**Exercise materials:**
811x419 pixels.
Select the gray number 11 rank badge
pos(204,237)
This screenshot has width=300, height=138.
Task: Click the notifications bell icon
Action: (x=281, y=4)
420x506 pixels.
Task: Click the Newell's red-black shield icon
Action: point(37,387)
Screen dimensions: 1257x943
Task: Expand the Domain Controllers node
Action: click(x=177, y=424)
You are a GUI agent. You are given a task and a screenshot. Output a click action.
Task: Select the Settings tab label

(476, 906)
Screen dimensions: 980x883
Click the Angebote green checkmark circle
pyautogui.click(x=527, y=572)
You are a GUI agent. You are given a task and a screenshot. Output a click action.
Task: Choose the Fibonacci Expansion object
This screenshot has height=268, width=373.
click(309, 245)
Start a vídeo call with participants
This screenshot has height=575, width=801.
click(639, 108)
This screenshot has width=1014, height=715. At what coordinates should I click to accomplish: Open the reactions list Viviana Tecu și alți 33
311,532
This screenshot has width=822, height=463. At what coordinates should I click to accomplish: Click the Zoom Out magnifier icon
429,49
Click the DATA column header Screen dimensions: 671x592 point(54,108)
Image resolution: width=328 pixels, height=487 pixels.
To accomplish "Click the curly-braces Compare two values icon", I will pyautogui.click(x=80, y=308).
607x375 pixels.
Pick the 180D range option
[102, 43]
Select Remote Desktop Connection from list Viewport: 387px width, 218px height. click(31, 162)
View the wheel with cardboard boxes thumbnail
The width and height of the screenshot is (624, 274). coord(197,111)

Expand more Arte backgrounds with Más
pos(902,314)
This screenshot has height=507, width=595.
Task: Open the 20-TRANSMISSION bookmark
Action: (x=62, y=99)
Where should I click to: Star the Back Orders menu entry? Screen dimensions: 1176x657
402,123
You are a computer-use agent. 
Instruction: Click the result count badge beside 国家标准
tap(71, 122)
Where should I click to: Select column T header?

**What you are asked to do:**
Please repeat the material above, word for word and in full.

**Exercise answer:**
811x419 pixels.
Select the gray number 11 rank badge
pos(204,237)
This screenshot has width=300, height=138.
Task: Click the notifications bell icon
Action: (x=281, y=4)
420x506 pixels.
Task: Click the Newell's red-black shield icon
Action: point(37,387)
Screen dimensions: 1257x943
Task: Expand the Domain Controllers node
Action: click(x=177, y=424)
You are a GUI agent. You are given a task and a screenshot. Output a click action.
Task: Select the Settings tab label

(476, 906)
Screen dimensions: 980x883
Click the Angebote green checkmark circle
pyautogui.click(x=527, y=572)
You are a GUI agent. You are given a task and a screenshot. Output a click action.
Task: Choose the Fibonacci Expansion object
This screenshot has height=268, width=373.
click(309, 245)
Start a vídeo call with participants
This screenshot has height=575, width=801.
click(639, 108)
This screenshot has width=1014, height=715. At what coordinates should I click to accomplish: Open the reactions list Viviana Tecu și alți 33
311,532
This screenshot has width=822, height=463. At what coordinates should I click to accomplish: Click the Zoom Out magnifier icon
429,49
Click the DATA column header Screen dimensions: 671x592 point(54,108)
Image resolution: width=328 pixels, height=487 pixels.
To accomplish "Click the curly-braces Compare two values icon", I will pyautogui.click(x=80, y=308).
607x375 pixels.
Pick the 180D range option
[102, 43]
Select Remote Desktop Connection from list Viewport: 387px width, 218px height. click(31, 162)
View the wheel with cardboard boxes thumbnail
The width and height of the screenshot is (624, 274). coord(197,111)

Expand more Arte backgrounds with Más
pos(902,314)
This screenshot has height=507, width=595.
Task: Open the 20-TRANSMISSION bookmark
Action: (x=62, y=99)
Where should I click to: Star the Back Orders menu entry? Screen dimensions: 1176x657
402,123
You are a computer-use agent. 
Instruction: Click the result count badge beside 国家标准
tap(71, 122)
Where should I click to: Select column T header?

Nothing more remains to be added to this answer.